Properties of Third Law of Thermodynamics
The kinetic molecular theory of matter emphasizes the fact that the microscopic or bulk property of matter is a consequence of the motions and positions of the constituent atoms or molecules. There may be a large number of arrangements in respect of position and velocity of the molecules which will give the required macroscopic property. Each arrangement which gives the same bulk property is known as a microscopic state. The microscopic state of a system changes very rapidly as the molecules are always in motion and, in the gaseous state, are colliding with each other with a high frequency. Since the time of a collision is small, even during the time it takes to measure a macroscopic property of a gas, such as pressure, the microscopic state of the system must change a large number of times. In spite of this rapid change of the microscopic state the bulk properties of a system at equilibrium are constant. The number of microscopic states associated with a particular macroscopic state is defined as thermodynamic probability, W, of that state.

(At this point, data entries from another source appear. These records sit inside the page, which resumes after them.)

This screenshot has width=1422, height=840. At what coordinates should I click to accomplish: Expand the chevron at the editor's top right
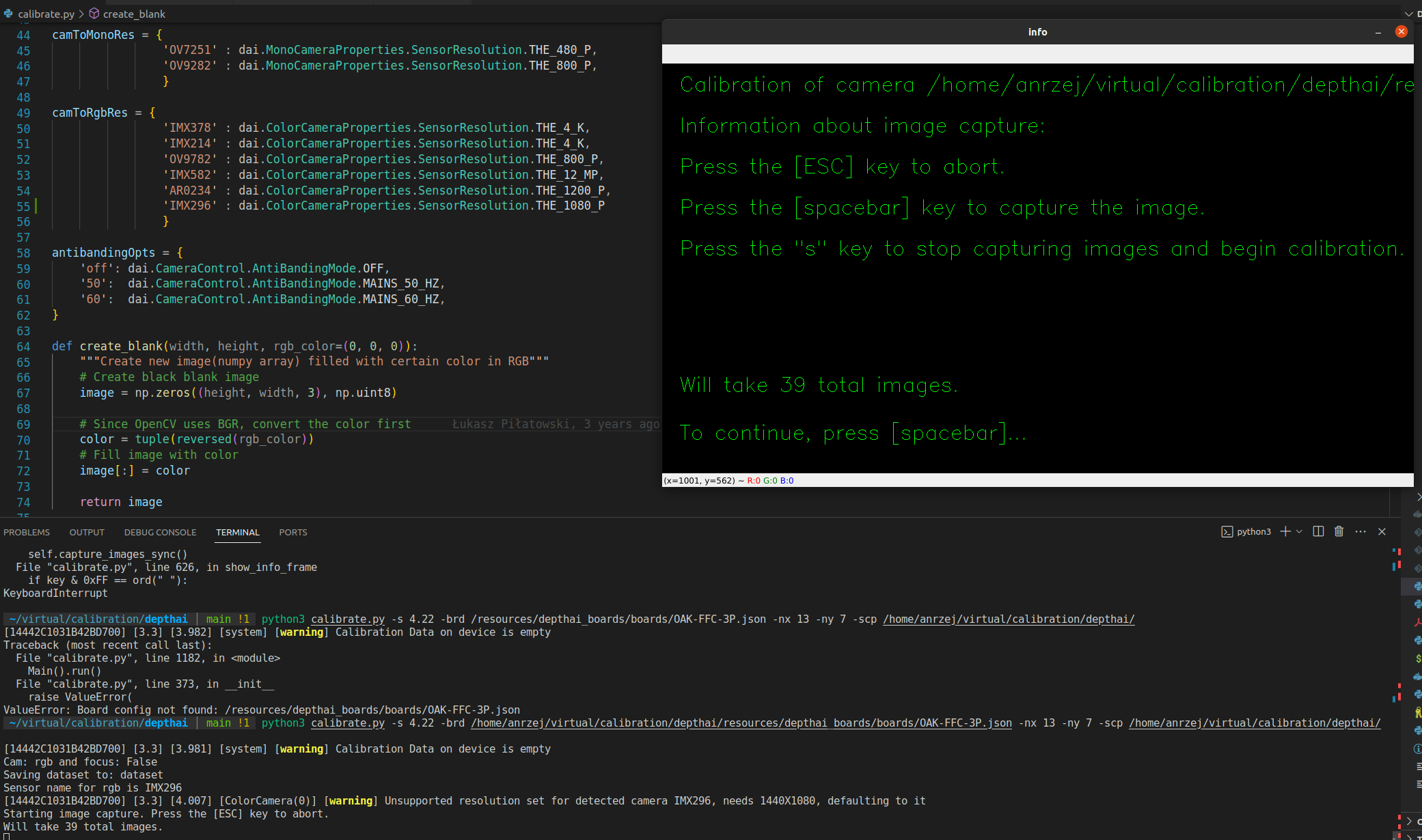(x=1408, y=14)
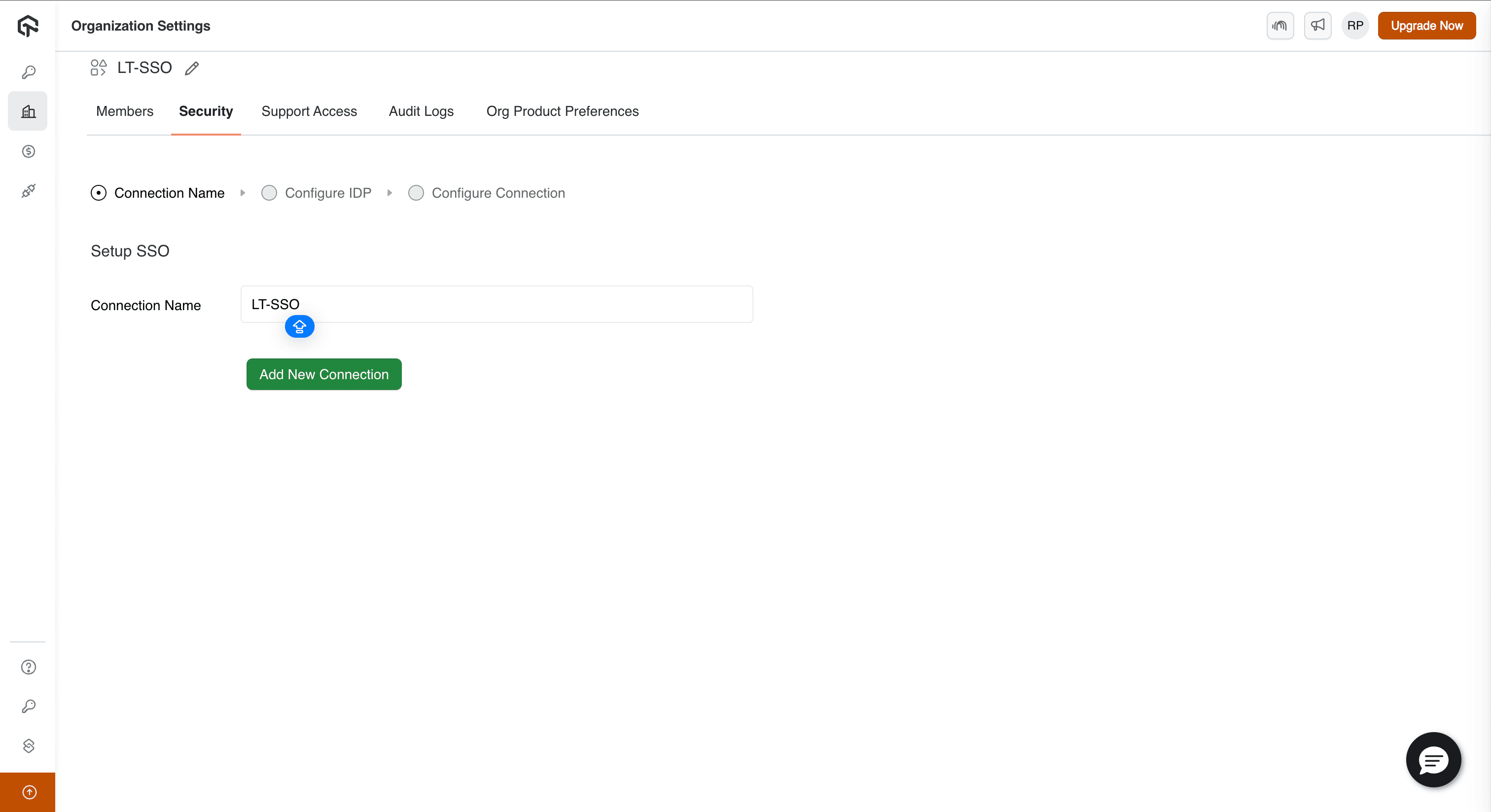Edit the LT-SSO name with the pencil icon
This screenshot has width=1491, height=812.
tap(192, 68)
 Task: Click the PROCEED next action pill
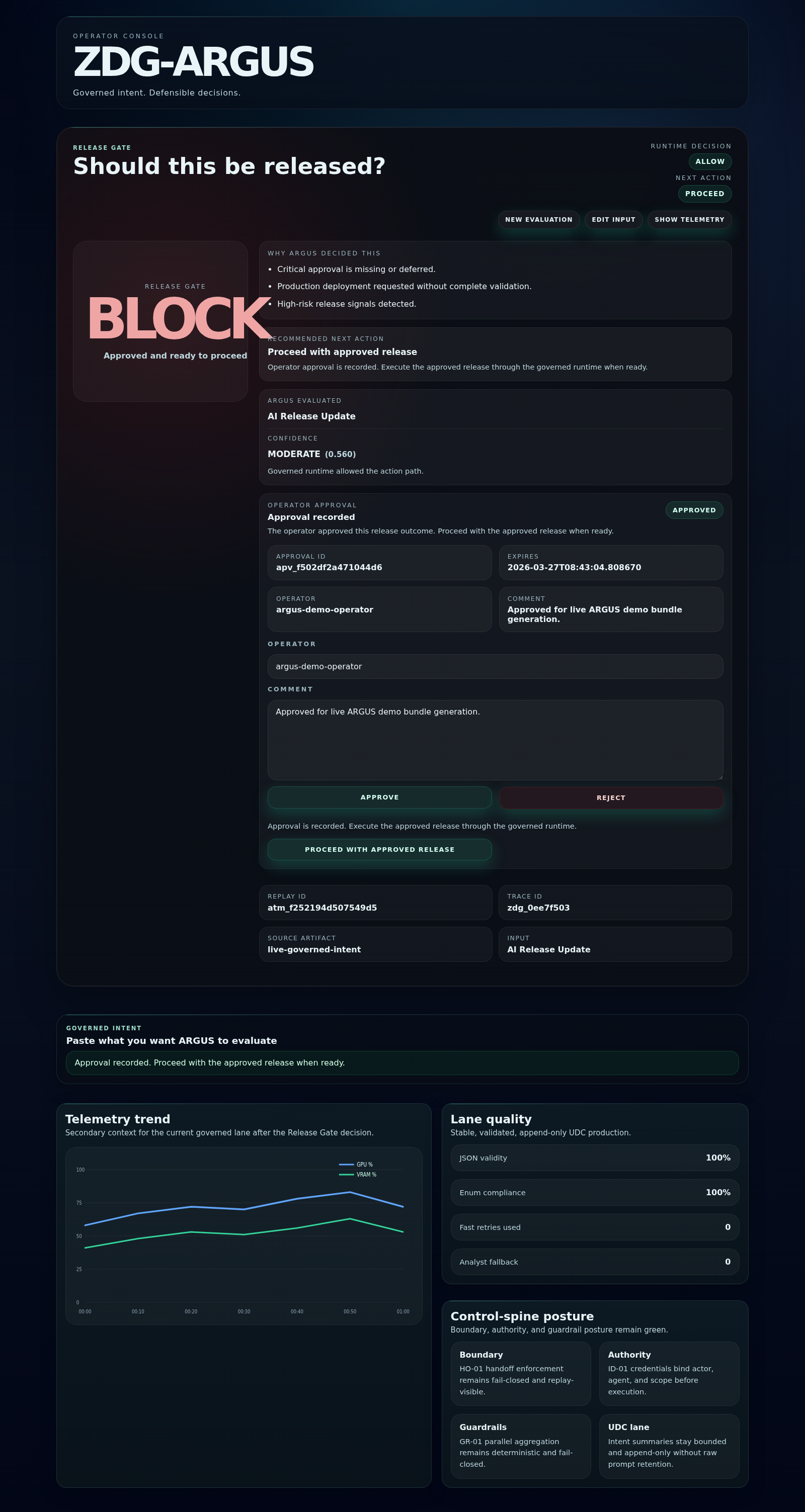[x=704, y=194]
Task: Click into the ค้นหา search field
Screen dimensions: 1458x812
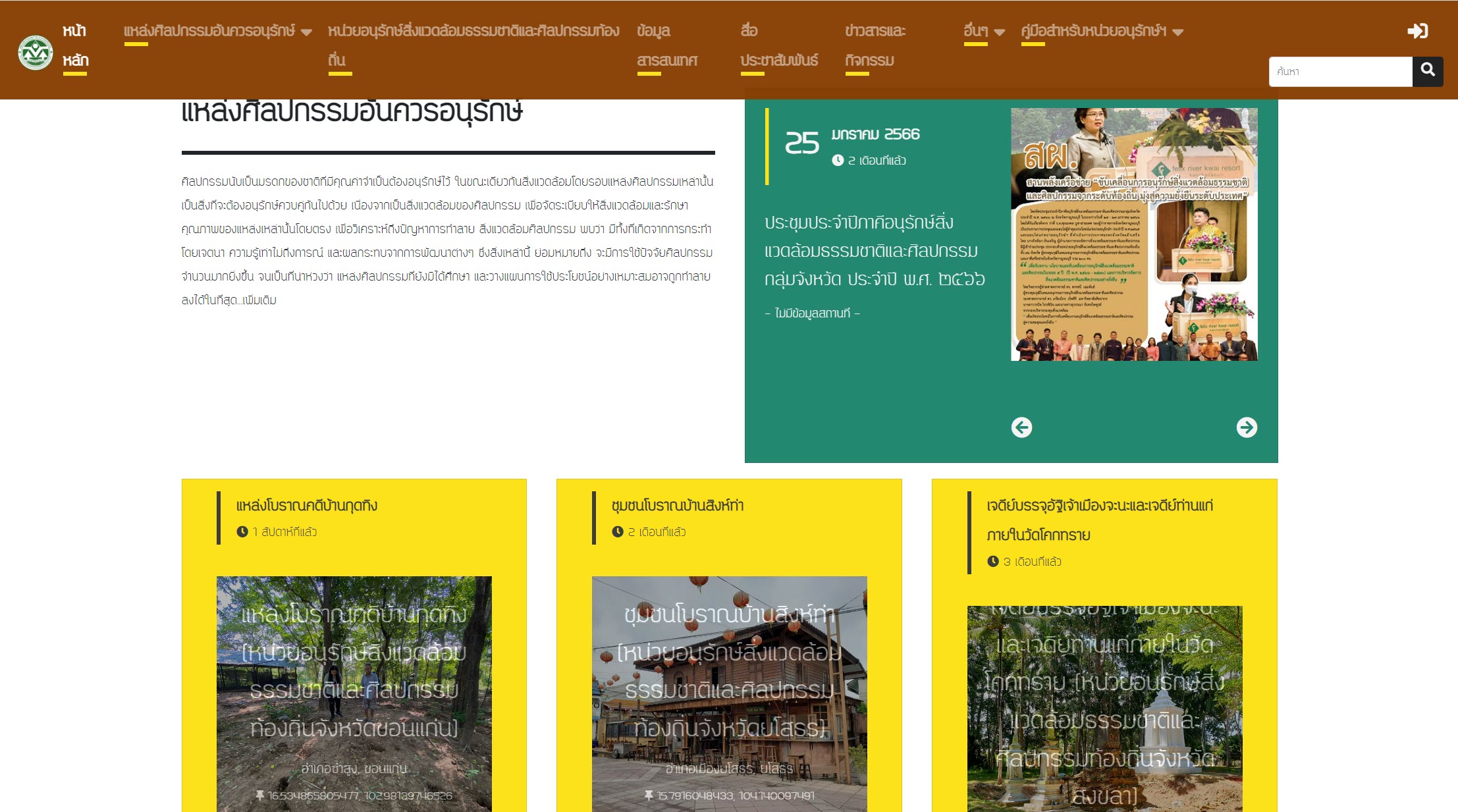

This number also represents the number of different ways in which the given state of the system can be realized. It is assumed that all microscopic states are equally probable. At equilibrium the thermodynamic probability is maximum. Since entropy of a system at equilibrium is maximum, it was thought reasonable to relate thermodynamic probability with entropy by the relation,
S = k ln W
where k is the Boltzmann constant. That the relationship between S and W is logarithmic may be shown by considering two systems with entropies S1 and S2 and thermodynamic probabilities W1 and W2 respectively. It the systems are combined the probability of the resulting system will be W1 x W2 but the entropy will be S1 + S2. A relation of the type shown in equation (1) will satisfy this condition. It must be understood, however, that this is not a complete proof of the relation between S and W. Equation (1) is the basis of statistical thermodynamics and leads to calculation of absolute entropies from molecular constants such as mass, moment of inertia, frequency of vibration of bonds. Such calculations are independent of the third law of thermodynamics.